Tuesday, July 28, 2015

Unraveling the enigma of Angelyne

Who is Angelyne?

Before the Real Housewives and the Paris Hiltons (but after Zsa Zsa Gabor), there was Angelyne, a celebrity solely because she said she was a celebrity.  Technically an actress (who had bit roles in the likes of Brian De Palma's PHANTOM OF THE PARADISE and the bawdy sketch flick CAN I DO IT 'TILL I NEED GLASSES?), Angelyne rose to a very specific type of fame when she started promoting herself via billboard in 1984 in conjunction of the release of her second album.  According to Robinson (THE WOMAN CHASER) Devor and Michael Guiccione's long out-of-print documentary ANGELYNE, the billboards were financed by a wealthy backer in exchange for all of the profits she'd make from her newfound celebrity, though, like everything related to Angelyne, whether or not that's the truth is questionable.


The album may not have taken off (see the music video above), but the billboards became a ubiquitous part of Los Angeles culture.  The Angelyne character continues to be a fixture of the city, as she drives around town in her pink Corvette.  She's even become, well, technically an actress, with bit roles in EARTH GIRLS ARE EASY, HOMER AND EDDIE and in countless television shows and music videos.  She always plays herself, or a character that is essentially a version of herself, even when she's playing Barbara Bush in 1991's THE MALIBU BEACH VAMPIRES.  It's no surprise that she's one of the "personalities" visible in the music video for Moby's "We Are All Made of Stars" along with Kato Kaelin, Corey Feldman, Todd Bridges, Gary Coleman and Ron Jeremy.

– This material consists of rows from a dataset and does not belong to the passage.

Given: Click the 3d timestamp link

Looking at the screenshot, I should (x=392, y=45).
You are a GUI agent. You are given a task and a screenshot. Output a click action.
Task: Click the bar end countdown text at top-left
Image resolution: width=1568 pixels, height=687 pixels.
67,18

Even with the benefit of Devor's documentary and brief profiles like the one below, Angelyne remains a completely vapid enigma.  The living, committed embodiment of the "blonde bombshell airhead," Angelyne is Anna Nicole Smith without the depth (or tragedy), a bizarre cult phenomenon inspired by simply being the living persona of a Barbie doll.  She's not a character that can really be examined or analyzed -- she simply is, and there's no depth beyond the surface.  Whether or not this is just an act is irrelevant, as if it's an act, "Angelyne" is so far into character that I doubt there's a "there" there anymore.




(It's not that surprising that she's inspired drag personas like Stangelyne and Trixie Mattel as well, as she's essentially a drag queen without the gender-bending.) 

Angelyne is the rare example of a celebrity famous entirely because she says she is -- unlike the current incarnation of the psuedo-celebrity, she didn't even have a reality show to cause her rise to fame.  And a TV show about Angelyne probably wouldn't be interesting anyway, as she's so committed to her character that she doesn't really DO anything.

It's a persona exemplified by this exchange in a 2012 interview with Alex Israel in his (deliberately) odd YouTube series "As It Lays:"



Israel: What do you want the world to know about Angelyne?

Angelyne: Absolutely nothing!  Oooo!